Omit all pictures, then retype the data exactly as given.

··· Task inputs ···

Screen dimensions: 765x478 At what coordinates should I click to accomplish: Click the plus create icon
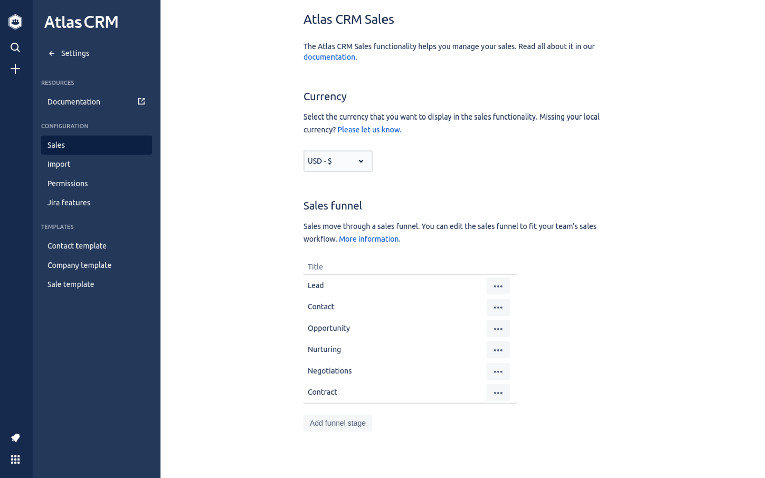[x=15, y=69]
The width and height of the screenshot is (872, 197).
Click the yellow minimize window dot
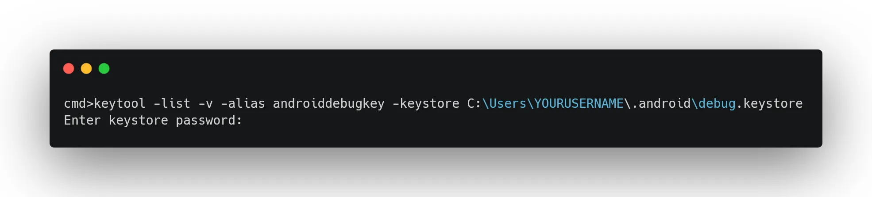[x=86, y=68]
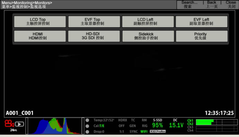Image resolution: width=239 pixels, height=137 pixels.
Task: Select the 24FPS frame rate indicator
Action: pyautogui.click(x=14, y=130)
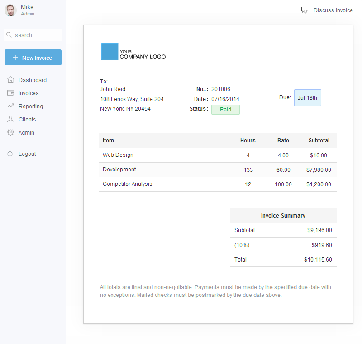362x344 pixels.
Task: Click the Jul 18th due date box
Action: (308, 97)
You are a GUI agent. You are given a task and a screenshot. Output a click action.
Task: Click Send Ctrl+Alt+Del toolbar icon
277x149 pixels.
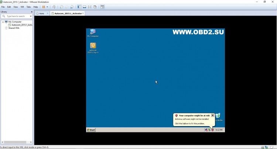click(x=54, y=7)
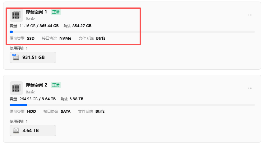The width and height of the screenshot is (264, 149).
Task: Click the 正常 status badge of 存储空间 1
Action: (x=56, y=12)
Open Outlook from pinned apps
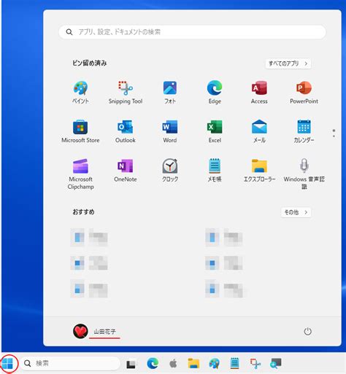Image resolution: width=346 pixels, height=374 pixels. click(126, 131)
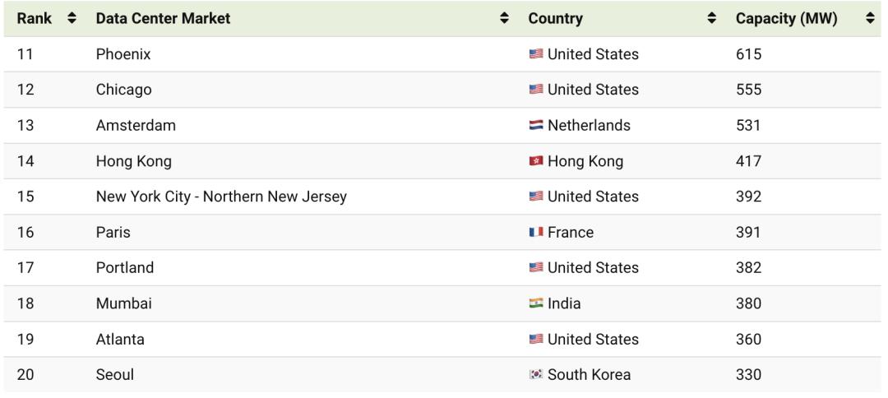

···

Answer to the exercise:
Screen dimensions: 765x478 At what coordinates should I click to accomplish: Click the plus create icon
[x=15, y=69]
The width and height of the screenshot is (872, 197).
Click the yellow minimize window dot
[x=86, y=68]
Image resolution: width=239 pixels, height=137 pixels.
Task: Select the 24FPS frame rate indicator
Action: pyautogui.click(x=14, y=130)
362x344 pixels.
Task: Click the Jul 18th due date box
Action: (308, 97)
You are a GUI agent. You are given a task and a screenshot. Output a click action.
Task: Click Send Ctrl+Alt+Del toolbar icon
277x149 pixels.
click(x=54, y=7)
The width and height of the screenshot is (264, 149).
Task: Click the 正常 status badge of 存储空间 1
Action: (x=56, y=12)
Open Outlook from pinned apps
Image resolution: width=346 pixels, height=374 pixels. click(126, 131)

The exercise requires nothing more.